Shares of Sunac advanced as much as 5.6 percent, the most since Jan. 21, and were 4.8 percent higher at HK$7.27 at the noon break. The stock, which was suspended on Jan. 30, resumed trading while Kaisa shares are still halted pending further announcements.
Sunac, which bought a 49.3 percent stake in Kaisa on Jan. 30, will make a general offer to buy the rest of the company at HK$1.80 a share, or 13 percent more than Kaisa’s last traded price, the companies said in a joint statement on Feb. 6. The deal helped Kaisa avoid a bond default while letting Sunac expand to southern Chinese cities such as Shenzhen, where Kaisa is based.

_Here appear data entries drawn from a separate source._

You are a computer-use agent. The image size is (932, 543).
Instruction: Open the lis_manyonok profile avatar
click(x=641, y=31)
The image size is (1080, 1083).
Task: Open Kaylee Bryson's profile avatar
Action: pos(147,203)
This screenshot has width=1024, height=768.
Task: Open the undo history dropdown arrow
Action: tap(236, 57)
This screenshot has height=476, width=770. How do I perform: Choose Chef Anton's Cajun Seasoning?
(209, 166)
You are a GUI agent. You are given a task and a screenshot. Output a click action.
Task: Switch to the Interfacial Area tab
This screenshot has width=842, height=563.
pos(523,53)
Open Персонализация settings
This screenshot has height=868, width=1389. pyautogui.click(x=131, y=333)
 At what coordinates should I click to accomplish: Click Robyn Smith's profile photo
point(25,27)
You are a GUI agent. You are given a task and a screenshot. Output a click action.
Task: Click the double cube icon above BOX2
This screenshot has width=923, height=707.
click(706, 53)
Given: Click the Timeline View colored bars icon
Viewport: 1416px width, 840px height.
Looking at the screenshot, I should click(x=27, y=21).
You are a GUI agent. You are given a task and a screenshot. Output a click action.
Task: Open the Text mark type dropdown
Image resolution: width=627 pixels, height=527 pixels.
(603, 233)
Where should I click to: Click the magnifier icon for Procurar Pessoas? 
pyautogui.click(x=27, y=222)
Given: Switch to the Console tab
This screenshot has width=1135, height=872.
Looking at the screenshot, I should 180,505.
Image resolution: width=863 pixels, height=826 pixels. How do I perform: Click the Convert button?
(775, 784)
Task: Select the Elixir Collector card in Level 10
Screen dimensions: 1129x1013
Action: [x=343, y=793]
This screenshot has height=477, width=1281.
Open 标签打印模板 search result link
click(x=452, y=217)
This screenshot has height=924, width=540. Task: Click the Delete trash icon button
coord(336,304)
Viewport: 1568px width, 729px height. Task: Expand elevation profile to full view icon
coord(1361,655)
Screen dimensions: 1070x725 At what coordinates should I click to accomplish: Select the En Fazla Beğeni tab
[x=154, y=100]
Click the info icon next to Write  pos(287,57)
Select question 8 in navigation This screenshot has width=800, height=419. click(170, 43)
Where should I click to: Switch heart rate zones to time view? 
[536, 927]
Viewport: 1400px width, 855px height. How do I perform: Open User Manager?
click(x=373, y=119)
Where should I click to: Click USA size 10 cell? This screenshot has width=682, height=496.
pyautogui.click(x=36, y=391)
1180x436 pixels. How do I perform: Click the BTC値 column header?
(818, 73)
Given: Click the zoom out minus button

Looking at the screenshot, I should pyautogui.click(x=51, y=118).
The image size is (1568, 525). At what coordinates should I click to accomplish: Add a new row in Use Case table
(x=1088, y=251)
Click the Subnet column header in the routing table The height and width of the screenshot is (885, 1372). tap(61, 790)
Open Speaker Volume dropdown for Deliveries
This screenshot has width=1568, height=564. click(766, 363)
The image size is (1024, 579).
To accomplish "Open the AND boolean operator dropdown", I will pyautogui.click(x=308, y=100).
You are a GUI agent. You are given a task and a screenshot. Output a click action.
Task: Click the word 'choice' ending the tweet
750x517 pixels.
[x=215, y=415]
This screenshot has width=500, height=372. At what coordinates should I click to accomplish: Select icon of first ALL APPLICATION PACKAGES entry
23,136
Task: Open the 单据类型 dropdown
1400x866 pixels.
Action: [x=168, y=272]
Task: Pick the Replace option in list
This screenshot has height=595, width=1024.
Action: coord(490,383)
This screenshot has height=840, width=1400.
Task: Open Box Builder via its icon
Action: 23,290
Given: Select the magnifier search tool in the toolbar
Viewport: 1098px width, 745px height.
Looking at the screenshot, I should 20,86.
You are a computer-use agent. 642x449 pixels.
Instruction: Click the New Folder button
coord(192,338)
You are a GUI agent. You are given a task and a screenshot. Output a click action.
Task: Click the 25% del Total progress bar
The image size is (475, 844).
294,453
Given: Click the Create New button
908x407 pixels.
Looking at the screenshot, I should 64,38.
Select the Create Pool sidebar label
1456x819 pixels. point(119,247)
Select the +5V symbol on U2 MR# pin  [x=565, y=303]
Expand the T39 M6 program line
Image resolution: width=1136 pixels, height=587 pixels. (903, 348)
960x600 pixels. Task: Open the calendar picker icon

The acquisition is a “bargain purchase,” China International Capital Corp. analysts led by Eric Zhang said in a note on Monday. “Kaisa could help sustain Sunac’s high sales growth” with 34 million square meters (366 million square feet) of land inventory across 30 cities, they said.
Sino Life Insurance Co., the second-largest shareholder of Kaisa, will keep its 29.9 percent equity stake, according to the statement. The deal is conditional on Kaisa obtaining debt waivers, settling court applications, and resolving “irregularities” in its business, the companies said in the statement.
Kaisa’s fortunes started unraveling in December when the government blocked some of its apartment sales in Shenzhen. Sunac Chairman Sun Hongbin said in a Feb. 4 interview that he didn’t know whether the sales restrictions will be lifted. They are Kaisa’s best assets with gross margins of 50 percent to 60 percent, according to Citigroup Inc.
Kaisa’s 2020 dollar-denominated bonds fell 1.3 cents to 73.4 cents on the dollar, according to Bloomberg-compiled prices. The company’s $800 million of 8.875 percent 2018 notes slipped 1.5 cents to 73.2 cents.
“Investors could be worried about too many conditions Sunac attached to the general offer, such as the unblocking of Shenzhen units and the withdrawal of all court proceedings by creditors,” said Charles Macgregor, the Singapore-based head of Asia high-yield research at Lucror Analytics.
Sunac’s $400 million of 12.5 percent 2017 notes were little changed at 104.3 cents on the dollar as of 12:10 p.m. in Hong Kong.
“Given the rush, it is impossible that Sunac has completed comprehensive due diligence,” analysts led by Hugo Hou at Haitong Securities Co. wrote in a report on Monday. “There are some uncertainties ahead for the buyer.”
The Haitong analysts upgraded Kaisa’s stock rating to buy from sell because of Sunac’s acquisition. They kept a buy recommendation on Sunac.